**Text block**

>> BEGIN

But if the new King was a hypocrite in his private life, he appeared to be no such thing in his spiritual life. ‘Which of our princes shows a more genuine piety?’ asked Carmeliano. Certainly Richard III professed a deep and genuine religious faith in the conventional Catholic form: he conscientiously attended to his devotions, went on pilgrimages to religious shrines, was a most generous benefactor to many religious houses, such as Durham Cathedral, and founded eighteen chantries. He also cherished an ambition to go on a crusade against the Turks. The Convocation of Canterbury commended him for having a ‘most noble and blessed disposition’ towards the Church.

  Richard also owned a number of devotional books, all of which he acquired second-hand and all, save one, in English, which indicates that they were for private reading and of significance to him. They included a copy of the first version (c.1390) of John Wycliffe’s English translation of the New Testament, which had been banned in England as heretical – it bears Richard’s signature, ‘A vo me ly Gloucestre,’ and is now in the New York Public Library. There was also an account of The Visions of St Matilda, inscribed ‘Anne Warrewyk’ and ‘R. Gloucestre’. Most interesting of all is Richard’s illuminated Book of Hours, his only Latin work, which may have been passed on to him by his wife. After Richard’s death it became the property of the Lady Margaret Beaufort, one of his greatest enemies, who was almost certainly responsible for deleting his name from the text and the end page. It is now in Lambeth Palace Library.

  This Book of Hours contains an interesting private prayer, written in English by or for Richard III and dedicated to St Julian, an almost certainly fictitious nobleman who, through mistaken identity, killed his own parents. As penance, he and his wife founded a refuge for the poor, where one day a mysterious traveller appeared and informed Julian that Christ had accepted his penance. The cult of St Julian was a popular one in western Europe in Richard’s time, and many religious foundations were dedicated to him. It appears that Richard’s prayer to St Julian was inserted into his Book of Hours by a scribe with indifferent handwriting some time after his accession, and while the sentiments expressed in it were by no means uncommon at the time, they must have held a special significance for the King, for this was, after all, a prayer used in private devotions:

  Deign to release me from the affliction, temptation, grief, infirmity, poverty and peril in which I am held, and give me aid. Show to me and pour out all the glory of Thy Grace. Deign to assuage, turn aside and bring to nothing the hatred they bear towards me. Deign to free me from all the distresses and griefs by which I find myself troubled.

>> END

**Stated problem A**
Retype the part of the passage on Richard III's piety that opens with the words containing "Deign to release" and closes with "find myself troubled.".
**Stated problem B**
According to the passage on Richard III's piety, which library now holds Richard's illuminated Book of Hours?

**Raw data**
>> BEGIN

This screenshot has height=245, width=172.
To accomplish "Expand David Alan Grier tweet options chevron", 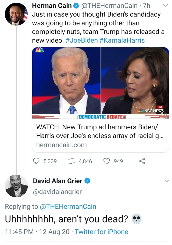I will 167,181.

>> END

**Complete response A**
Deign to release me from the affliction, temptation, grief, infirmity, poverty and peril in which I am held, and give me aid. Show to me and pour out all the glory of Thy Grace. Deign to assuage, turn aside and bring to nothing the hatred they bear towards me. Deign to free me from all the distresses and griefs by which I find myself troubled.

**Complete response B**
Lambeth Palace Library.